Task to carry out – Report each line of the entries that includes "agent" by copying it.

Materials provided –
◇ ◇ ◇ ◇ ◇

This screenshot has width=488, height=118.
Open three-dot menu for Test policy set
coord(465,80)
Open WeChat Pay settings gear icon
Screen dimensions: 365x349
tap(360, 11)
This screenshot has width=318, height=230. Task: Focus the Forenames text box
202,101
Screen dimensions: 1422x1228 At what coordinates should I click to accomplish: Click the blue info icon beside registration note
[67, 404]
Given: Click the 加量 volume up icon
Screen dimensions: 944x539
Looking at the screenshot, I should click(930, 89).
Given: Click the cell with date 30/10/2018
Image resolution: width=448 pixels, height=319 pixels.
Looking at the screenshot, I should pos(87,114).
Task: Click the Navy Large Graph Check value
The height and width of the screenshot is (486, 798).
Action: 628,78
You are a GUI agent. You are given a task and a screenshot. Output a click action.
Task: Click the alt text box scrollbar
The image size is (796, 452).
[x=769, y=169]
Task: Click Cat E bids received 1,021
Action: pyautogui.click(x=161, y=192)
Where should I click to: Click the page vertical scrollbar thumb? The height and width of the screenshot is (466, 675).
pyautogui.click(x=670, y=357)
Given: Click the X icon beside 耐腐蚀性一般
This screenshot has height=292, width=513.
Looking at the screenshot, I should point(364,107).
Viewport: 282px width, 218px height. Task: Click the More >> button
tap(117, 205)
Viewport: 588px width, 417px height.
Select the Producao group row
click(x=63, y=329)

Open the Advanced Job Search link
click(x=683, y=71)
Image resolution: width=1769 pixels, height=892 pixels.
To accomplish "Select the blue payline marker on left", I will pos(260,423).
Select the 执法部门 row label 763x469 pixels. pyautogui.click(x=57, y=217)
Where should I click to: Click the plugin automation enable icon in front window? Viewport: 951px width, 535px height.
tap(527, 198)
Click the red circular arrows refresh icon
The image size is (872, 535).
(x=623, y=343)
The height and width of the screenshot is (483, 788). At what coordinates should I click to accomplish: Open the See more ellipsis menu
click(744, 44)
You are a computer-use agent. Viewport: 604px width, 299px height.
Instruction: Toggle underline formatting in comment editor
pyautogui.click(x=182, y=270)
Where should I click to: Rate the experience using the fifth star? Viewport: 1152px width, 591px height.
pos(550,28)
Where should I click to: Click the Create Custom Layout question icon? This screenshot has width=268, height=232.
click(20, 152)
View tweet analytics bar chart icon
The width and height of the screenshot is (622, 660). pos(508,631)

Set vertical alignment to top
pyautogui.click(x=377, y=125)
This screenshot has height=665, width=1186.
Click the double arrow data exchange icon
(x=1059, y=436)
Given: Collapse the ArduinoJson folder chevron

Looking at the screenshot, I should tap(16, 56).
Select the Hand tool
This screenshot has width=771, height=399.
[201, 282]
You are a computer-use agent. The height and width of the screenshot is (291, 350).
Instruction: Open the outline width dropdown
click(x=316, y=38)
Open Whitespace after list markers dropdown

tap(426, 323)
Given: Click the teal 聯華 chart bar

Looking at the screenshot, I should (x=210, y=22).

◇ ◇ ◇ ◇ ◇

Reply to the task –
You are a GUI agent. You are given a task and a screenshot. Output a click action.
You are a computer-use agent. Viewport: 604px width, 299px height.
You are a computer-use agent. The height and width of the screenshot is (291, 350).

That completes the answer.